Restate word for word the span that opens with the line containing "Screen dimensions: 1152x648" and closes with the final line of the data; give only those lines.

-- Supplied information --
☆ ☆ ☆ ☆ ☆ ☆ ☆
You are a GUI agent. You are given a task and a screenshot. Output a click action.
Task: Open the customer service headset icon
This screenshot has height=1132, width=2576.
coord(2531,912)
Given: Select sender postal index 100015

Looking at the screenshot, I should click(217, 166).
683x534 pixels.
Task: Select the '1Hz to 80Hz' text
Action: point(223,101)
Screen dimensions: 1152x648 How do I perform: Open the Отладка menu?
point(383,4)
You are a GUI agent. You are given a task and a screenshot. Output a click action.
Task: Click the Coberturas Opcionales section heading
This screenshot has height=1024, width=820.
☆ ☆ ☆ ☆ ☆ ☆ ☆
-- Answer space --
Screen dimensions: 1152x648 How do I perform: Open the Отладка menu?
point(383,4)
You are a GUI agent. You are given a task and a screenshot. Output a click action.
Task: Click the Coberturas Opcionales section heading
This screenshot has height=1024, width=820.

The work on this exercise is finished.